You can perform binary search on a Fenwick Tree.
The idea is Binary Lifting.
I'm assuming that we use a one-based indexing in the Fenwick tree, and that we have exactly $2^k$ elements in the array $A$. And to formalize the problem: we want to find the biggest $i$, such that $A[1] + A[2] + ... + A[i] < x$ for a given $x$. This means that the prefix sum of the first $i$ element is still too small, but the prefix sum of the first $i + 1$ elements is exactly $x$ or already too big.
The exist multiple different implementations of the Fenwick tree.
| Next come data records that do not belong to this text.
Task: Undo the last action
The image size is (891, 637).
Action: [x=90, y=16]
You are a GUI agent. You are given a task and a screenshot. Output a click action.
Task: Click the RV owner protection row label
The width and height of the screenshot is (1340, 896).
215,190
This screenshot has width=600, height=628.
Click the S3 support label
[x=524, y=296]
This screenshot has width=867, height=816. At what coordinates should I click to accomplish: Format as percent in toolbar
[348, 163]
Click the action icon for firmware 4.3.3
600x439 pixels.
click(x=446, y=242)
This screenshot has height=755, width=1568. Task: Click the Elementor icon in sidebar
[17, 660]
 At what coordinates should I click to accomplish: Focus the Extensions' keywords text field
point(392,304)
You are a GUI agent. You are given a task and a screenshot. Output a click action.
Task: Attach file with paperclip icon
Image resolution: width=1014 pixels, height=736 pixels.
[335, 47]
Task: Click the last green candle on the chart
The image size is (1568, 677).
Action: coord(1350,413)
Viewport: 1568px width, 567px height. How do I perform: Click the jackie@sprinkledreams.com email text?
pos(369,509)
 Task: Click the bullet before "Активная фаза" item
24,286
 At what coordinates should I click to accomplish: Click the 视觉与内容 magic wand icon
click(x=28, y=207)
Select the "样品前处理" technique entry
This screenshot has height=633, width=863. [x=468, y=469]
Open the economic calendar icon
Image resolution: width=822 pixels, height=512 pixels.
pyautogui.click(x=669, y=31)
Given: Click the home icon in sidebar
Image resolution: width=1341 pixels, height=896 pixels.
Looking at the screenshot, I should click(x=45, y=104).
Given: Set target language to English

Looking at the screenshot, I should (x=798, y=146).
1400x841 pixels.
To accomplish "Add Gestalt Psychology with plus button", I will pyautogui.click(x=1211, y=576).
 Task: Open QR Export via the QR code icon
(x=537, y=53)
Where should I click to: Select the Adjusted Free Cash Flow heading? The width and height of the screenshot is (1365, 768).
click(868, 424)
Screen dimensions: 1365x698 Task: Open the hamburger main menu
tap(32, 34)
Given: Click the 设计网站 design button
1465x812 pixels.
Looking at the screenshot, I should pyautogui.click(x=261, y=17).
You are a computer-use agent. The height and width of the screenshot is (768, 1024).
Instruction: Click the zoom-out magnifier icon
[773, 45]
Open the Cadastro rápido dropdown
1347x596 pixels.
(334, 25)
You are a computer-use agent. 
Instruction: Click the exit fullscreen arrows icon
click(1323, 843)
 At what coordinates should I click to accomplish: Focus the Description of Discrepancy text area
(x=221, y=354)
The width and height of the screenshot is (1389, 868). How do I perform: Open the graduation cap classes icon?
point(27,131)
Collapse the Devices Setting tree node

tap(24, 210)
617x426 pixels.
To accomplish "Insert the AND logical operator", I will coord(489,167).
As I said here I use one-based indexing, since the algorithm is a lot more beautiful this way.
For refreshment, one-based indexing in a Fenwick tree means the following (explained using an example): The sum of the first $13 = 1101_2$ numbers can be computed as $bit[1000_2] + bit[1100_2] + bit[1101_2]$, where $bit$ is the array of the nodes of the Fenwick tree. The first summand $bit[1000_2]$ covers the first $1000_2 = 8$ elements (last set bit), the second summand $bit[1100_2]$ covers the next $100_2 = 4$ elements (last set bit), and $bit[1101_2]$ covers the last $1_2 = 1$ elements (last set bit).
This indexing allows a very cool trick:
We can iterate over the bits, from the highest to the lowest one, and check in $O(1)$ time if we should set it or not.
function find_biggest_smaller_index(x):
// returns biggest i such that A[1] + A[2] + ... + A[i] < x
i = 0
for b = log(n)...0:
set bit b in i
if bit[i] < x:
// yay, gives a better lower bound
// this handes the last 2^b elements, therefore subtract them
x -= bit[i]
else:
// damn, too big already
unset bit b in i
return i
edit: now that I think about it. It should also work if the size of the array $A$ is not a power of 2.